And it stifles it by... requiring tax documents to be filed for transactions over $10k? Is it doing anything else to stifle it?
It's not that black and white unfortunately. The guidelines are not for a singular transaction. You cannot take take 1 single $10K transaction and break it up into 2x$5K transactions to avoid reporting.
Any successful business processing either a large amount of small valued transactions, or just a few large ones... let's just say any successful business would be required to report information they cannot obtain. They can report the amount, but it is impossible to the who is on the other side of the smart-contract.
I'll give you an example of a potential business this could hurt:
Joe wants to make a living creating Indie video games. But he doesn't want to go through Steam to sell as Steam is attached with huge seller fees, potential licensing issues, etc. He decides to set up his own store and decides to use the Ethereum blockchain to facilitate his sales. And because Ethereum is the backend of his store, there are no licensing fees or other requirements that other comparable centralized e-commerce store solutions come with. Joe sells NFTs that provide undisputable proof-of-ownership of a copy of the video game he is selling. The NFT acts as the key to unlock the game - it is his built-in DRM. Additionally, the NFTs contain royalties so that any time someone decides to sell that NFT to another person - he gets some small cut of the transaction. Joe ends up with a successful business model. And although he is not making $10K/day, the value of transactions going through smart-contracts linked back to his wallet does exceed $10K. Joe must now report all of these transactions per IRS reporting guidelines. That is the who and where of everyone involved in these transactions, and how much. That is not possible.

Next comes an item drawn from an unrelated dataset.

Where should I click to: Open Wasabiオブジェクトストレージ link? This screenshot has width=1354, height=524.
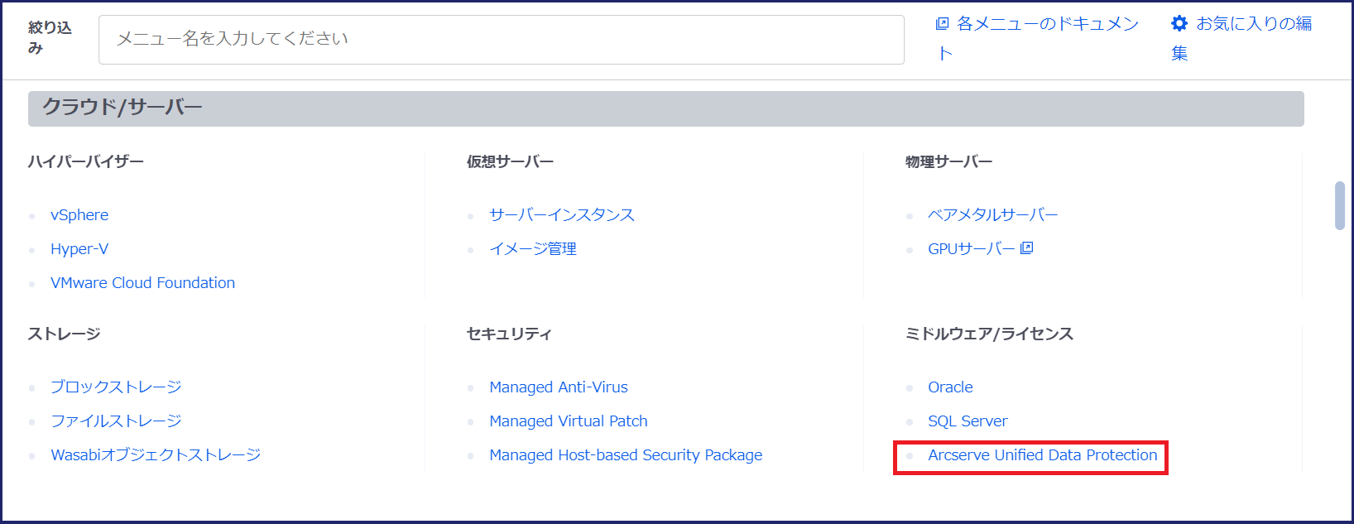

You can take this example and apply to anyone wanting to sell any of their own productions - be it art, music, video games, etc. All of these free business models: DOA. They need go back to getting ripped off at iTunes, Steam, whatever services we have today.
Another example: if someone creates a game that runs on a blockchain, where the gold or in-game token/currency has real world value (think WoW gold, RuneScape gold, etc) - by IRS guidelines they will need to report everyone involved in those transactions as their game will be facilitating more than $10K worth of in-game currency tokens within a 24h period (or whatever reporting period is in the guidelines).
No serious developer or VC is going to take on development with the old IRS guideline trying to be applied to trustless smart-contract technology. Developments will run into that $10K limit very quickly - possibly just even during testing phases via burning Ethereum just to process transactions. And even if they could report the who and where of everyone involved in these transactions, the reporting and accounting of it all would be a nightmare for both the businesses and the IRS. Part of the point of trustless smart-contract technology is to remove the need for any of this.
I knew it was too good to be true.
Some people might actually want to be educated so they can avoid continuing to miss out on what is turning into the greatest wealth transfer in the history of humanity. I apologize for jumping the gun.
So by your argument the purpose of bitcoin is to pay for access to a network using bitcoin, something you already have to pay real money to get ahold of either through buying it directly or mining costs, meaning you just invented Itchy and Scratchy money. lol.
Every single cryptocurrency begins as itchy scratchy money. Bitcoin was no different in that regard. 99.9% of them remain that way (itchy scratchy money). But you again miss the points or don't understand why networks like Bitcoin and Ethereum have value and continue to gain value.